I also saw you mentioned Panopto for video creating. I’ve never used it before, but could you share more info about it?

Thanks so much for the info about the book and the research guide! As a Faculty Librarian (and doctoral student myself), I found it very helpful and have shared with my research group.

I’m so glad you found it helpful, Sila! Yes, the book we initially used is for folks who have already written a paper, thesis, or dissertation and want to turn that work into a journal article. That’s what makes it possible to do the transformation in 13 weeks — there isn’t a whole lot of original writing to do. That said, our new book is just about academic writing in general (so no need for a previously-written work), and we’re really liking it! So there’s no need to structure your writing club around that particular book!

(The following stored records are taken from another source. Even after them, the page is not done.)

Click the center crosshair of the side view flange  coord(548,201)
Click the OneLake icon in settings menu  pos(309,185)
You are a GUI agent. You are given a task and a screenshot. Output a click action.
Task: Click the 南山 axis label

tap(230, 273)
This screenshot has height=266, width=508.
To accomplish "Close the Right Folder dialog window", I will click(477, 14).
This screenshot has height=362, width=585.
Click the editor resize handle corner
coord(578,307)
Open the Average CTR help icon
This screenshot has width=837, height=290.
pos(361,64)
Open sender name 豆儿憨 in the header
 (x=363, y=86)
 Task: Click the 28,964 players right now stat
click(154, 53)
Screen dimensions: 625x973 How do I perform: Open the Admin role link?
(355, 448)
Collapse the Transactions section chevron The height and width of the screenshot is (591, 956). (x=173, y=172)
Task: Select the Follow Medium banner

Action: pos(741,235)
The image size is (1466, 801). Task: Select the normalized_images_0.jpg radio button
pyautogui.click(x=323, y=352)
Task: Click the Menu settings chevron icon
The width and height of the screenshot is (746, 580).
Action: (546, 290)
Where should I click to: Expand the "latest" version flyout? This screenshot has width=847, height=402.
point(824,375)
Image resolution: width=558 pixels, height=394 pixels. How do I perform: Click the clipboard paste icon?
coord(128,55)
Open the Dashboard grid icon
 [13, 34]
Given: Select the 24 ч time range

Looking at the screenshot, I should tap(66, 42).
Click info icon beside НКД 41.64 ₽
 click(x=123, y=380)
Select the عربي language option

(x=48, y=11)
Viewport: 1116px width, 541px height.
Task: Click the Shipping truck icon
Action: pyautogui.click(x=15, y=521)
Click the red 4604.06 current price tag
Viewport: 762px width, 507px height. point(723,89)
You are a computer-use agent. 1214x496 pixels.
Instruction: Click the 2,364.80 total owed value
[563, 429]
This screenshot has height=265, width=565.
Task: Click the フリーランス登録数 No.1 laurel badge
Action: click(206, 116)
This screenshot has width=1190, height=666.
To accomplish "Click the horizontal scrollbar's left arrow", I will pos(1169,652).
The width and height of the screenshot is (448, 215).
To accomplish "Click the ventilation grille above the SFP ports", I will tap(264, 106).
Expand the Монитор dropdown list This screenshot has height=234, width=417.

And to your question about Panopto, it’s a video recording platform that we have an institutional license for on my campus. It allows us to record video, hosts the video, adds captions, and can limit viewing to just CSU viewers. If your campus doesn’t have Panopto, it would be totally possible to record similar videos using a free or widely available platform like Zoom, Screencast-o-matic, or even just PowerPoint.

I hope this helps! Please feel free to ask any other questions you have!

Thank you so much, Mandi! That is very helpful. Is Panopto what you recorded this presentation with? If so, it sounds a lot like my campuses’ VidGrid which I believe does the same.

Oh good! That’s great that your campus offers an option. No, I just recorded my presentation in Zoom, so that’s another easy option.